The painting was later restored and examined by specialists. The Guercino attribution is now supported by Letizia Treves (formerly National Gallery, London) and Keith Christiansen (formerly Metropolitan Museum of Art, New York). They believe it was painted by the artist in Cento, near Bologna, in around 1618-19.
Giovanni Francesco Barbieri (1591-1666) got the name Guercino (“Little Squinter”) because of an eye condition. Legend goes that as an infant he was woken up suddenly by an extremely loud noise, an episode that left him with his right eye permanently fixed at an angle in its socket.
In the painting, the bearded Moses looks upwards, raising his hands to communicate with God. Although in most depictions by other artists the prophet is shown with the tablets of the Ten Commandments, in Guercino’s composition we just see the animated upper part of his body.
Moses was originally in the distinguished collection of Cardinal Alessandro d’Este in Rome. It remained with his family after his death in 1624. In 1796-97 the painting was probably looted by Napoleon’s forces in Modena and taken to France.
The whereabouts of Moses from the 1790s until the 2022 auction remain a mystery, and the seller’s name has not been disclosed. Until then, the composition was known only from three 17th-century painted copies, a drawing and engravings. These images show that it was always regarded as a very important Guercino.
The painting will be unveiled in an exhibition at Waddesdon Manor: King David and the Wise Women: Guercino at Waddesdon (20 March-October). This show had been scheduled before the purchase and is centred around four other large Guercino paintings. These depict King David (1651) and three sibyls (female prophets from classical antiquity).
A companion for King David
David came to England in 1768, when the Spencer family acquired it for Spencer House, overlooking Green Park in central London. It was later moved to their country seat, Althorp, in Northamptonshire. A Rothschild company acquired the lease of Spencer House in 1986. In 2010 the foundation bought David, initially returning it to Spencer House and then lending it for display at Waddesdon last year.
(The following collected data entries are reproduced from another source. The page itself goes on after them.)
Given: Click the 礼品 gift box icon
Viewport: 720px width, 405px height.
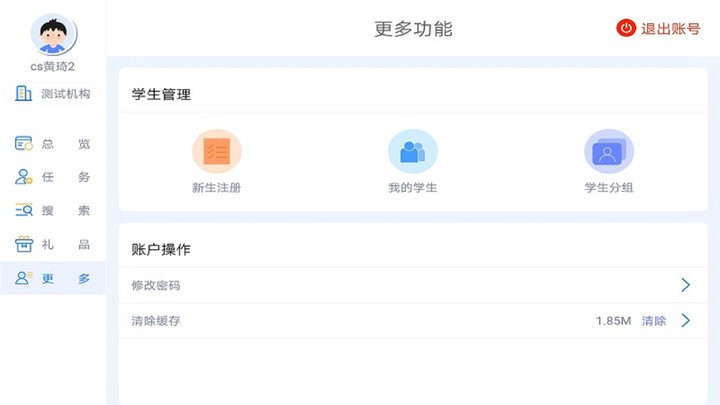Looking at the screenshot, I should click(23, 244).
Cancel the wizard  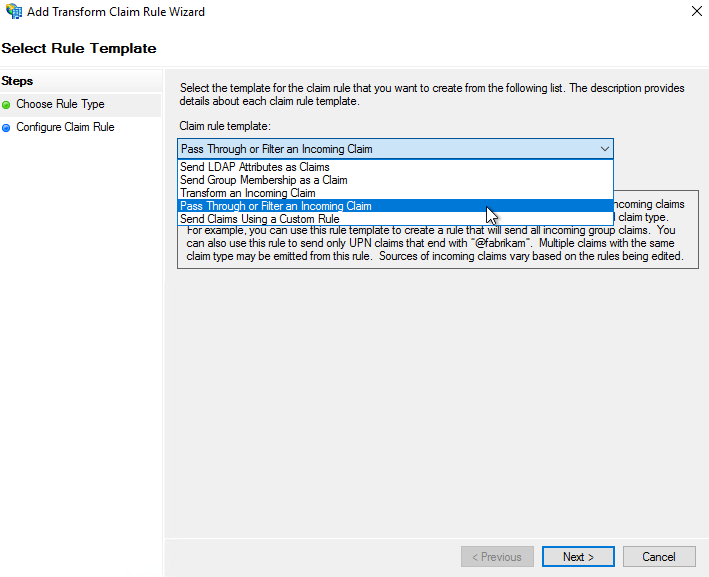tap(659, 557)
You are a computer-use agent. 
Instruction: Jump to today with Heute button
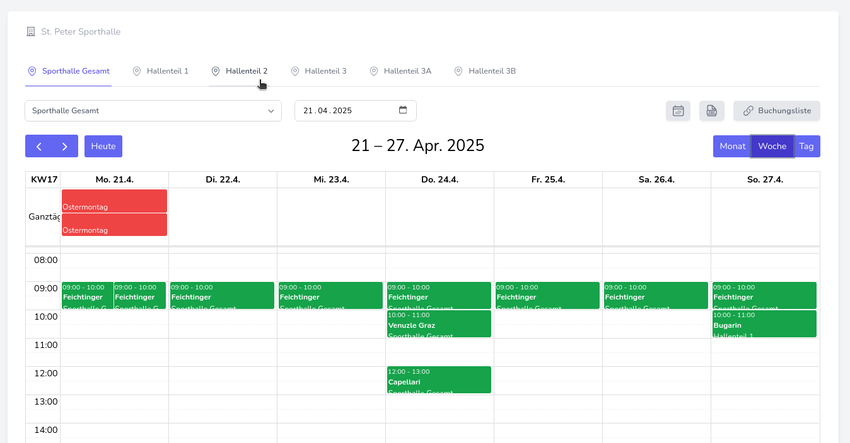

The three sibyl paintings, all dating from 1651, are coming on loan: The Cumaean Sibyl (National Gallery, London), The Samian Sibyl (National Gallery) and The Libyan Sibyl (Royal Collection).
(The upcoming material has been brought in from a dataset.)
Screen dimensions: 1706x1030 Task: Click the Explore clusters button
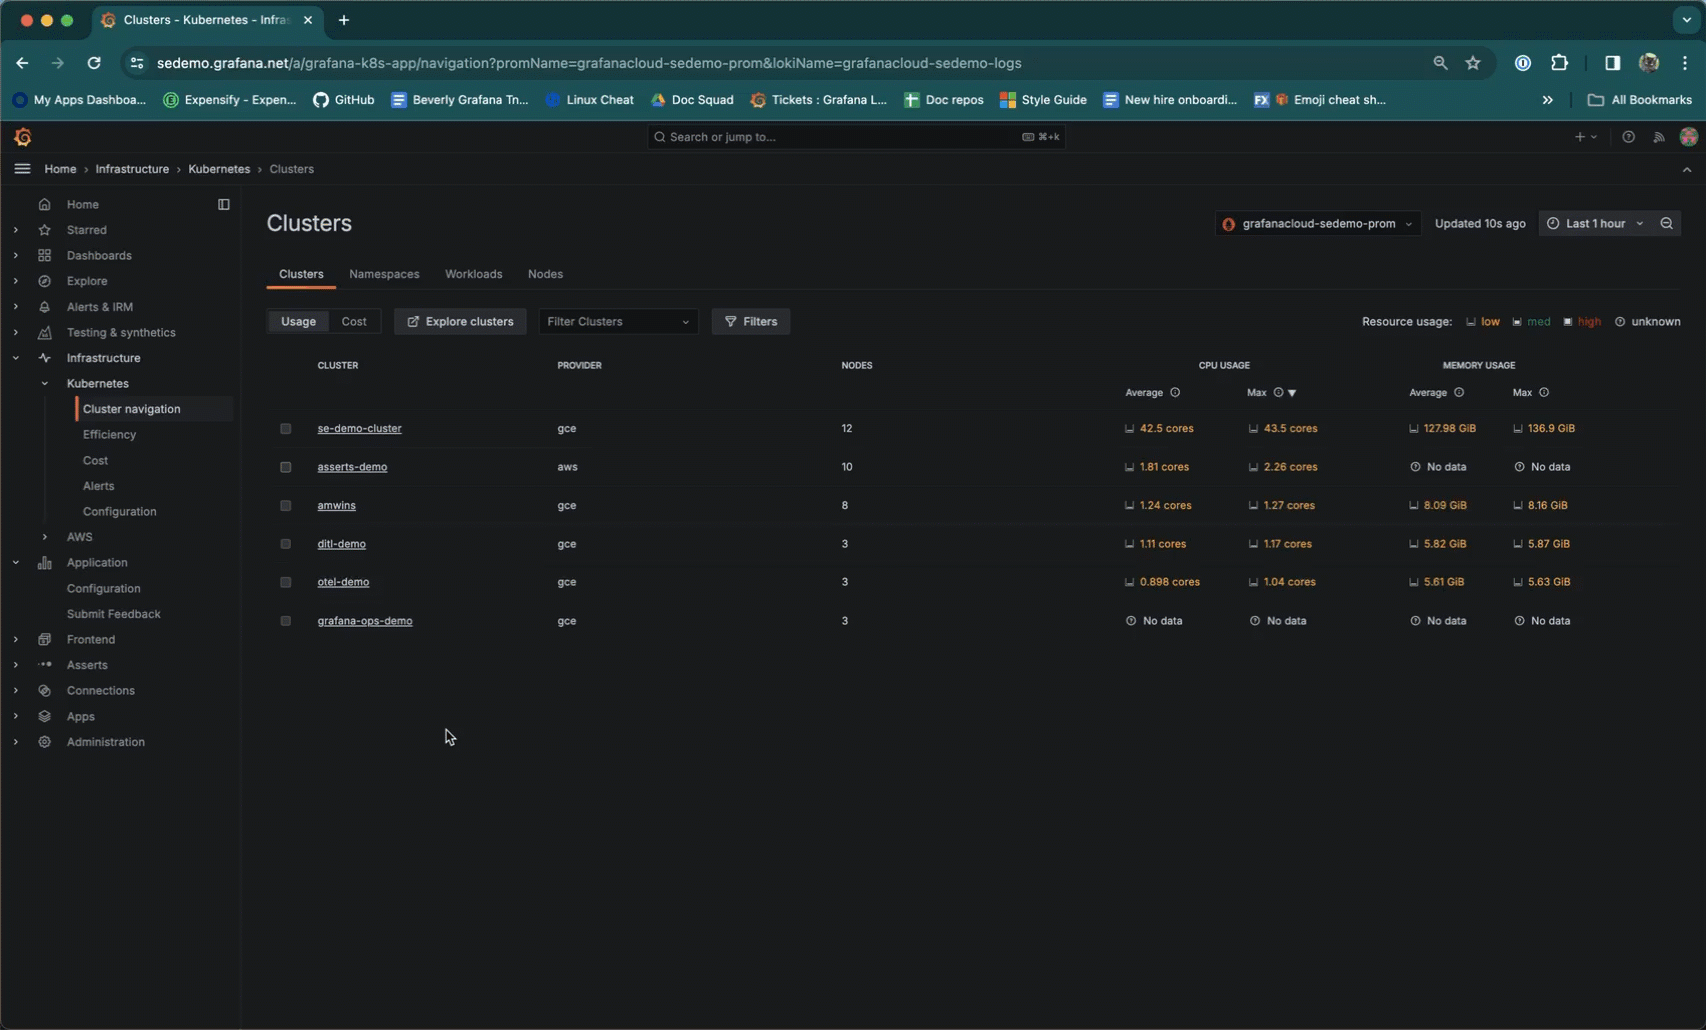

Waddesdon’s curator, Juliet Carey, is delighted that Moses will now be included in the show: “It’s a most marvellous acquisition and the timing of its appearance on the market could hardly have been happier. This early masterpiece by one of the greatest of Italian 17th-century painters adds a whole new layer to the collection at Waddesdon.” After this year’s exhibition, Moses will continue to be displayed in the red anteroom, along with David.